# "Epic Western" style piece using Cinematic Strings 2



## Alex W (Mar 15, 2012)

Hi all, I was contacted yesterday at the last minute to compose a piece for an advertisement for a client. 

The directions were "Epic Western," although not too epic. (!) It's an interview with the leading corporate rep about the history of the company. (Think "Dakota / Arizona vibe")

Here's what I came up with - completed it in around 7-8 hours. Hope you enjoy! 

[mp3]http://www.cinematicstrings.com/JD.mp3[/mp3]
or http://www.cinematicstrings.com/JD.mp3 ((direct link))

Strings: CS2
Brass: QLSO
Woods: VSL
Perc: True Strike

I'll create a blog post soon describing how I used CS, which will show details of things like the controller data and also let you in on a few little tricks I used. (Follow us on Facebook to learn of when the blog posts are put up)

Cheers


----------



## Wes Antczak (Mar 15, 2012)

Very nice, Alex. I like it a lot! o-[][]-o 

Looking forward to reading the blogs.


----------



## dannthr (Mar 15, 2012)

Lovely.


----------



## Revson (Mar 16, 2012)

Must, ahem, be a helluva company.


----------



## germancomponist (Mar 16, 2012)

Nice!


----------



## lamandolina (Mar 16, 2012)

Really nice!, I finally bought the library yesterday and I have to say that I'm really happy with this, I will upload some works in a few days, I find very useful that you show us a few tricks about CS2, also a Cubase project will help a lot, I couldn't understan the High and low position in Arco Notes, I can't shoot it with the velocity, I use just a CC controller but I'm doing something wrong because the switch drive crazy many times...


----------



## Ryan Scully (Mar 16, 2012)

Fantastic piece Alex!






Ryan :D


----------



## Justus (Mar 16, 2012)

Beautiful!


----------



## IFM (Mar 16, 2012)

That sounds great! You made the EWQL Brass sound very well balanced and the VSL winds didn't sit so forward in the mix that you knew they were VSL...and of course CS sounded amazing! 
Chris


----------



## mech289 (Mar 16, 2012)

Alex, this is a wonderful piece of music. Well done.( Did I ever tell you that you are my hero ?) LOL. Serious, nice piece. Joseph


----------



## TGV (Mar 16, 2012)

That's a good old-fashioned bit of home coming, sunset and all!


----------



## Alex W (Mar 16, 2012)

Many thanks for all the kind words guys, glad you enjoyed it! 

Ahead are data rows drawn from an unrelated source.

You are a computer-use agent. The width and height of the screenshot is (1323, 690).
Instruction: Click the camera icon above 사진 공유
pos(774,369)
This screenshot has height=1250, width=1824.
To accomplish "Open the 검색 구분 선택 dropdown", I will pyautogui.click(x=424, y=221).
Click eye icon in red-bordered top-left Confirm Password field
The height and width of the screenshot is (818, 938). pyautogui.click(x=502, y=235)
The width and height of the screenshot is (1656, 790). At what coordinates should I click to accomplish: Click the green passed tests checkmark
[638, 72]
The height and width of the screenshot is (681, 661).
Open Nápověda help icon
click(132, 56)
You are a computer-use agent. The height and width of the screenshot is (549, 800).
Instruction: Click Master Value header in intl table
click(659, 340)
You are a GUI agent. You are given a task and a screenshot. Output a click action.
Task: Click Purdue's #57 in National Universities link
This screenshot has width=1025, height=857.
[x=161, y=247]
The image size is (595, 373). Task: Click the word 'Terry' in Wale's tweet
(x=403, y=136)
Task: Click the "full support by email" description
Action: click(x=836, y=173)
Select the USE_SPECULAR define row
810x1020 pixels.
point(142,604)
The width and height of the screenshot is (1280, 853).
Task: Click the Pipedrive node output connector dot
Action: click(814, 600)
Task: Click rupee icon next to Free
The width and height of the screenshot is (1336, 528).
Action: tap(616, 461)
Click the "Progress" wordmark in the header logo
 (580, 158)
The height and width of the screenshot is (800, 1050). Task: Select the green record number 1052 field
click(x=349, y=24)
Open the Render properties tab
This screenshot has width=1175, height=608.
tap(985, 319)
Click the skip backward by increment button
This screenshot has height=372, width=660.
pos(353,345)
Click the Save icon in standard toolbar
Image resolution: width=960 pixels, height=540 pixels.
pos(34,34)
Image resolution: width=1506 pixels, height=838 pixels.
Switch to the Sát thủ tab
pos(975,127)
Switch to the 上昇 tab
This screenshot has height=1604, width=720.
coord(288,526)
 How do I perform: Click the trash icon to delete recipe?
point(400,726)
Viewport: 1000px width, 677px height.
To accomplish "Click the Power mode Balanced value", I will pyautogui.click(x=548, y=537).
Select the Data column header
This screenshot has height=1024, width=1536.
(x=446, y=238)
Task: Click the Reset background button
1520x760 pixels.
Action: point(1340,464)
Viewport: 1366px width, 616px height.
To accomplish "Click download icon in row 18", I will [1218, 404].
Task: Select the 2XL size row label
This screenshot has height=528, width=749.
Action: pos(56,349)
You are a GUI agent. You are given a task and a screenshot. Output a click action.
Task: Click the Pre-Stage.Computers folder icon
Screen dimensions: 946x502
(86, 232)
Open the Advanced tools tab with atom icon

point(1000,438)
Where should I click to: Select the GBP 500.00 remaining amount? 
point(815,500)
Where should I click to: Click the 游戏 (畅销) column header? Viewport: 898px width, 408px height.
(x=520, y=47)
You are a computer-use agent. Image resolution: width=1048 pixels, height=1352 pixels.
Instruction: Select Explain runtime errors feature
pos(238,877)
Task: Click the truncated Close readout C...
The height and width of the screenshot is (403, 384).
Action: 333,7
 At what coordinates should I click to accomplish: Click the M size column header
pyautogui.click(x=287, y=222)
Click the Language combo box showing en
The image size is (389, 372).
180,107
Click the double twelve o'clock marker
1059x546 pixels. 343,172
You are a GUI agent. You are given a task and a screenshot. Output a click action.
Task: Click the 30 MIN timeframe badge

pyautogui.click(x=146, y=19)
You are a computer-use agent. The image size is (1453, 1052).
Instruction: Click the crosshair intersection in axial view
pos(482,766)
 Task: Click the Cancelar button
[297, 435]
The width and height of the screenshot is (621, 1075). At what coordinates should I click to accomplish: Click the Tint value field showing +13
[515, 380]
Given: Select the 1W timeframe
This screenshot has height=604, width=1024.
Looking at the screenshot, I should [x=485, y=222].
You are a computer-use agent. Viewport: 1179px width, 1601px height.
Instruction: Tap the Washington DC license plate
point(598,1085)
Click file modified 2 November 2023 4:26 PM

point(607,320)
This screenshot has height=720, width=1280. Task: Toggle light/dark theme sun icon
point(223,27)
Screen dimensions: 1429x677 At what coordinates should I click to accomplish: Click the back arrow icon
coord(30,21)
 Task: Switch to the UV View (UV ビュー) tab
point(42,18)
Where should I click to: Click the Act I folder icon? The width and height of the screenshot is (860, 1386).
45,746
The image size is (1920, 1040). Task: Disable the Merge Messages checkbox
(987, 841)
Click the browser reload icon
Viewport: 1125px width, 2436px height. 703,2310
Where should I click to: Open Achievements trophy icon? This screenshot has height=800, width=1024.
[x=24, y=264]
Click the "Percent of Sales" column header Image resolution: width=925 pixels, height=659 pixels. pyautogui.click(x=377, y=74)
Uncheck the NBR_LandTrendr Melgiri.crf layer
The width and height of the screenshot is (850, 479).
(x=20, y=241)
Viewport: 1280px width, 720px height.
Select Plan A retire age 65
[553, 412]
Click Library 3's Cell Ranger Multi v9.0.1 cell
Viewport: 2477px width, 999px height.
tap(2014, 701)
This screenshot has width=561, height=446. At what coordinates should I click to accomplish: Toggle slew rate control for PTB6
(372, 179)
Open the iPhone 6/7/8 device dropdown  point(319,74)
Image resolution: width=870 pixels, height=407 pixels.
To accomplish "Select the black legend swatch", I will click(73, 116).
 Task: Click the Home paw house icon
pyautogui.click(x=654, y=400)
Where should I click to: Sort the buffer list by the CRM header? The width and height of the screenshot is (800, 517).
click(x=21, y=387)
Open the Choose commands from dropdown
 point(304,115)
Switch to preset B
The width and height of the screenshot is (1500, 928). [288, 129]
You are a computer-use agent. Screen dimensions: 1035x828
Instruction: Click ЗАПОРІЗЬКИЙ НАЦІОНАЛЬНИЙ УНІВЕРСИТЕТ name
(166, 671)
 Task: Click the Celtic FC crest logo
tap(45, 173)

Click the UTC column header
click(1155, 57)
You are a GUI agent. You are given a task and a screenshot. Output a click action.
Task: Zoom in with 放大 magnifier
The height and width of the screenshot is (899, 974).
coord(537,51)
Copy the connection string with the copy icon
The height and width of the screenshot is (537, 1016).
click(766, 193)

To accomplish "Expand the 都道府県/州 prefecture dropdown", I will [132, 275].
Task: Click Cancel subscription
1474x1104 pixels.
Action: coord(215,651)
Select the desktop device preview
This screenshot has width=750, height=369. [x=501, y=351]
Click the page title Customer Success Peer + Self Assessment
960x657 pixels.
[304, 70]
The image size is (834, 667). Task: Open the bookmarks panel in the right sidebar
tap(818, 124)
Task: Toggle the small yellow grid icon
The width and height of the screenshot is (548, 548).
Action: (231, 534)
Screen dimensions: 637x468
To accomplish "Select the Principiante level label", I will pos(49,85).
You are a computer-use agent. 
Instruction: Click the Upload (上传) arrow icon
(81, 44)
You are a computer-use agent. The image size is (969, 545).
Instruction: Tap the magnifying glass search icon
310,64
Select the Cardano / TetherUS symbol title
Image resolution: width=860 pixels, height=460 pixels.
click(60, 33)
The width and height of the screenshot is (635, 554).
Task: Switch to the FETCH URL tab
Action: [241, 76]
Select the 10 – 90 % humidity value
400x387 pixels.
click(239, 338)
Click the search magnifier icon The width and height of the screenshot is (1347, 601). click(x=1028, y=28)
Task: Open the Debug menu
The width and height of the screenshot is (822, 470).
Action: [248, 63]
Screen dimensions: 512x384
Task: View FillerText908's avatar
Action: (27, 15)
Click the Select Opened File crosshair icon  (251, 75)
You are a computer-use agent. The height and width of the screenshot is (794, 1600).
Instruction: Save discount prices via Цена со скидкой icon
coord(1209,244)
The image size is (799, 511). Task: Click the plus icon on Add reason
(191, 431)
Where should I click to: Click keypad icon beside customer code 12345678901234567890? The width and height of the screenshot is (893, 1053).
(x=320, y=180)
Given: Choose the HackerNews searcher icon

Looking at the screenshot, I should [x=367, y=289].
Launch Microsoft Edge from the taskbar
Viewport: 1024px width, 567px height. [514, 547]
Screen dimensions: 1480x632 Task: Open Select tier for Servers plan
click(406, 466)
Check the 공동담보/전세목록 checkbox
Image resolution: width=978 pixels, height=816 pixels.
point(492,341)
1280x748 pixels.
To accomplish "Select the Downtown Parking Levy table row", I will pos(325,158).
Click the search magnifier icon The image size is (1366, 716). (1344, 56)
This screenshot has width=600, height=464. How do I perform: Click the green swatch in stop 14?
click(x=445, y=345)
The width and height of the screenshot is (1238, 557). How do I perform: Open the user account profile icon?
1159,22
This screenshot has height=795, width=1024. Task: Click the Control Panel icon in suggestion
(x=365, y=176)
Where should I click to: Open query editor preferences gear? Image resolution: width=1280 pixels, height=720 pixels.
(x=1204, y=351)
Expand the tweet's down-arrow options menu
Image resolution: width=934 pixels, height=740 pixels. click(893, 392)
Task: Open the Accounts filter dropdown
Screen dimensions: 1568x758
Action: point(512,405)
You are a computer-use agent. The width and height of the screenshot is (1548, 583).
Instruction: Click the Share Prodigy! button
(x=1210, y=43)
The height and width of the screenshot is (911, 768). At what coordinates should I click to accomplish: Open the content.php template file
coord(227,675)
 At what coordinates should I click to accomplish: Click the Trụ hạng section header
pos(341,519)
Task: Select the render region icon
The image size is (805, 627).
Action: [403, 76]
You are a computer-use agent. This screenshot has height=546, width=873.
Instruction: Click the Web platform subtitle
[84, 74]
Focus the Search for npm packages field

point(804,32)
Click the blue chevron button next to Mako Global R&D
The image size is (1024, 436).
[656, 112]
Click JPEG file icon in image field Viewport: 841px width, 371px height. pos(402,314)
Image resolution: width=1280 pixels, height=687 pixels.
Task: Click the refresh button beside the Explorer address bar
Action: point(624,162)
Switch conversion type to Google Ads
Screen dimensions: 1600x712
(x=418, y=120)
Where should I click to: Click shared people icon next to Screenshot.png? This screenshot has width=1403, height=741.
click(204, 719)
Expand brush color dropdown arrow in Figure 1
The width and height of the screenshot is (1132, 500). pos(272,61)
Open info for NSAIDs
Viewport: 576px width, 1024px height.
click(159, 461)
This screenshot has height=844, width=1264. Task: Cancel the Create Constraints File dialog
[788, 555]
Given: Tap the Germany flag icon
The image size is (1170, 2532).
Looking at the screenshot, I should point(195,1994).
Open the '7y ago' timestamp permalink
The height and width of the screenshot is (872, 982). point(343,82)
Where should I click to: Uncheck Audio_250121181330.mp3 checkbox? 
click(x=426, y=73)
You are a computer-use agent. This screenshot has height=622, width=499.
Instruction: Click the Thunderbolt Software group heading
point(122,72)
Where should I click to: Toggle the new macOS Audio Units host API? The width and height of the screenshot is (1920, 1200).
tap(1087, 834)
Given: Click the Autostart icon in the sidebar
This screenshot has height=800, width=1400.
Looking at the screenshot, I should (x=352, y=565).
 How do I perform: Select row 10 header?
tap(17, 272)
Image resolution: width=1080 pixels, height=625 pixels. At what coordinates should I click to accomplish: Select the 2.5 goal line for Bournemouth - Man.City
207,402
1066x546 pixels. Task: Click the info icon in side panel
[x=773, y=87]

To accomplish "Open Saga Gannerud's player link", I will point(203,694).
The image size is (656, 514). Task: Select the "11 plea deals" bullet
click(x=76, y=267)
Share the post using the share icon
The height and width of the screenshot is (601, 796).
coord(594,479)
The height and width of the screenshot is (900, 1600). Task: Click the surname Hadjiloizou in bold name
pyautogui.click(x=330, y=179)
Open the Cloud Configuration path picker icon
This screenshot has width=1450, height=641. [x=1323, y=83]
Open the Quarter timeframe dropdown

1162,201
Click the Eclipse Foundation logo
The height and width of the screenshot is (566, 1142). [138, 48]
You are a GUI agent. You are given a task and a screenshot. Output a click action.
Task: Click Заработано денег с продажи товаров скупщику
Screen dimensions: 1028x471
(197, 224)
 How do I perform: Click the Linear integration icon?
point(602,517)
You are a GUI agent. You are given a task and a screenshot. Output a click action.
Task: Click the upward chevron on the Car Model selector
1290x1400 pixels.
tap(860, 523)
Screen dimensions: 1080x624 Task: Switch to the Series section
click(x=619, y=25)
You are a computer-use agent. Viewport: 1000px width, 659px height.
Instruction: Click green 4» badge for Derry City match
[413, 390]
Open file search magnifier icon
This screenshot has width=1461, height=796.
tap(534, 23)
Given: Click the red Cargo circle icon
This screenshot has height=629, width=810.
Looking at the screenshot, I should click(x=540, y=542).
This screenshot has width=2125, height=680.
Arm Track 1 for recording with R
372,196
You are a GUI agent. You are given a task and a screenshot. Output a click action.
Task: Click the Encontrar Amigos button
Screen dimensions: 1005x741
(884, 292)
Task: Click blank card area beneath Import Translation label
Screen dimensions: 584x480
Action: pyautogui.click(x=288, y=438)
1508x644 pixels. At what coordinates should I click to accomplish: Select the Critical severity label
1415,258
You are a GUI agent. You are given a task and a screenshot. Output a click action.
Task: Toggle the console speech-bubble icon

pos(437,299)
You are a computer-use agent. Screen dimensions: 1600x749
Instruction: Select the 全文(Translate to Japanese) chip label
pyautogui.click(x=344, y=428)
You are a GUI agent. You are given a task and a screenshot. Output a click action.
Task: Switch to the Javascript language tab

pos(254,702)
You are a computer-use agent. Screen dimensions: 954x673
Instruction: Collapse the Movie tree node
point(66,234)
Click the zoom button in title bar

lamandolina @ Fri Mar 16 said:


> Really nice!, I finally bought the library yesterday and I have to say that I'm really happy with this, I will upload some works in a few days, I find very useful that you show us a few tricks about CS2, also a Cubase project will help a lot, I couldn't understan the High and low position in Arco Notes, I can't shoot it with the velocity, I use just a CC controller but I'm doing something wrong because the switch drive crazy many times...



Ah, this is easily solved - the Arco keyswitch is velocity controlled. Pressing the Arco keyswitch with a velocity greater than 64 will select high position vibrato, pressing it with a velocity lower than 65 will give you low position vibrato.

Cheers!


----------